La mort et l'usine
Ma chère Jeanne, certains livres sont comme des lieux qui nous ont marqués à jamais. Des lieux où l'on s'est senti bien, des lieux où l'on se sent en communion avec l'air qu'on y respire, avec les paysages devant lesquels on reste contemplatifs et serein. Oui Jeanne, il y a des livres qui vous initient au voyages intérieurs après avoir gouté à la beauté des choses dans la vraie vie.
Parfois j'ai envie de lire ou de relire un livre comme pour satisfaire une envie soudaine. La femme enceinte qui a une envie de fraises. Moi j'ai des envies de livres. Moi, j'ai envie de voyages dans le temps. Moi, j'ai envie de savoir comment les hommes ont vécu, pensé et souffert
Est-ce la mélancolie des jours sombres d'automne qui me pousse à des langueurs littéraires?

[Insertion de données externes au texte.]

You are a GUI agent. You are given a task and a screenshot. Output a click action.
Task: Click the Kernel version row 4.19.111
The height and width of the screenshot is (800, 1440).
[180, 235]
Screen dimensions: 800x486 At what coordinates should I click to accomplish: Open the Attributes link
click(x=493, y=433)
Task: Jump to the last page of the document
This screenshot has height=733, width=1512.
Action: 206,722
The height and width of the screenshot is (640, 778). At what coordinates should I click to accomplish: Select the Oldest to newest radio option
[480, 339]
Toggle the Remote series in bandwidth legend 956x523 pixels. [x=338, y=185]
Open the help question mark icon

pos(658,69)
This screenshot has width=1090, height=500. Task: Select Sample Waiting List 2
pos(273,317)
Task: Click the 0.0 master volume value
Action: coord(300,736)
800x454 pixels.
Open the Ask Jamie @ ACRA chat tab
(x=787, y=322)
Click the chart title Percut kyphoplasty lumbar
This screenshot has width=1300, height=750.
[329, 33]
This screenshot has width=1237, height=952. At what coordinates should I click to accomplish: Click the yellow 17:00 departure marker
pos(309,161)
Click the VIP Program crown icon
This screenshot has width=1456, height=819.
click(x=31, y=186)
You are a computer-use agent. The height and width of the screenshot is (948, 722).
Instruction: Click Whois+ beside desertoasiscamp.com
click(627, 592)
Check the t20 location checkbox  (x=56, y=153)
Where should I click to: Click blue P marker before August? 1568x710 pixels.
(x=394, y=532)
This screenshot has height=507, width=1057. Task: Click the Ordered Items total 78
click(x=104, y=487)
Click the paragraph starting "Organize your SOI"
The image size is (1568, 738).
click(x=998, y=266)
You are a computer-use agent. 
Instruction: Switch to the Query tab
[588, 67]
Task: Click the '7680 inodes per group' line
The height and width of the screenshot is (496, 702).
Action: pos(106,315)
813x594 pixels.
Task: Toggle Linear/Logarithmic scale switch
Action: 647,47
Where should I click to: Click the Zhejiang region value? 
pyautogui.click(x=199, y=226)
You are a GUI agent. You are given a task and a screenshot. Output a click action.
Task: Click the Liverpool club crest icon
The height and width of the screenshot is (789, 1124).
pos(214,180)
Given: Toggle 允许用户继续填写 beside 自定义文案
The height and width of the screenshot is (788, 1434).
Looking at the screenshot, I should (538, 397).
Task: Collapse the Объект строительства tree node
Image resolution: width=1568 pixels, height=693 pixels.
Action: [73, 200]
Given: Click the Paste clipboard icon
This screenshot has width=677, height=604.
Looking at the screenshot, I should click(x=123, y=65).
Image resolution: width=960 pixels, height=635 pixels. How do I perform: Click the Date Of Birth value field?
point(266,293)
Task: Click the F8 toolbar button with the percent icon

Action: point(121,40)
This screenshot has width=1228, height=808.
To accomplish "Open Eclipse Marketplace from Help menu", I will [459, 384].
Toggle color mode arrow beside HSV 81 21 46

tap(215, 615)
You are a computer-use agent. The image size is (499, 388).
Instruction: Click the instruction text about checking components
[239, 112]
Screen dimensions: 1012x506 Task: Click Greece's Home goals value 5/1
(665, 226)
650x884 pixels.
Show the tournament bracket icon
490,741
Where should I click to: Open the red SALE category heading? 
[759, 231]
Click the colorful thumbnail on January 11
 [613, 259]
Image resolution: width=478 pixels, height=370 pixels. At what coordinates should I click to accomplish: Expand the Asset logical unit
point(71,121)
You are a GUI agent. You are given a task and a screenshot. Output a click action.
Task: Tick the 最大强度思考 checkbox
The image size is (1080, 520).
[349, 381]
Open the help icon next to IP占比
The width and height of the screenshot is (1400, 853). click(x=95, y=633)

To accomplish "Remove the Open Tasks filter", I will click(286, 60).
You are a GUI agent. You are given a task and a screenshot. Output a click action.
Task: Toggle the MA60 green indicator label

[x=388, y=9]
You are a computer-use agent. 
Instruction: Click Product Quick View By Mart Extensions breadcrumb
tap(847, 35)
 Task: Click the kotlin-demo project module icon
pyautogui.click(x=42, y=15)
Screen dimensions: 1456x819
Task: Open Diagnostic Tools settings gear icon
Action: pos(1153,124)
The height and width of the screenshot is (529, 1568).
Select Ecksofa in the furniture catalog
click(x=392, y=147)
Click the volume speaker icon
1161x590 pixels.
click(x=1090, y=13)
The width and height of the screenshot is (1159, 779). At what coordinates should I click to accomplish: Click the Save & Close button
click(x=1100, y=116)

Est-ce cette brise automnale qui fait se balancer les arbres hauts devant ma fenêtre, en delivrant un doux mumure ?
Ou est-ce la Camarde qui me fait savoir tout simplement par signes sibyllins : " là où je t'emmène, tu n'as pas besoin de livres" ?
Je vais relire "notre cœur" de Maupassant.
J'ai pris trois jours de repos. Le travail d'usine me fatigue. J'aime me replonger dans un livre qui, paradoxalement, est un livre qui raconte la vie d'un ouvrier. La poèsie se cache parfois là où elle n'a rien y faire. Pour ceux qui comme moi ressentent l'anxiéte de la vie comme une seconde nature, le bruit et la fureur sont un exutoire très efficace. Je dirais même un divertissement au sens pascalien. En cela l'usine présente un avantage. On voit des gens. Les mêmes. Toujours souffrant mais toujours vivants. C'est peut -être le seul lieu où l'on se sent immortel. Le bruit, la fureur du métal qui cogne vous divertit de la mort. Est-ce pour cela que le bougre retraité rend l'âme le plus souvent quelques mois seulement après la quille ?
Un brusque retour des choses ?
La mort et l'usine sont-elles les seules mesures de toute chose ici bas?
Jeanne , ton Adrien qui ne cesse de penser.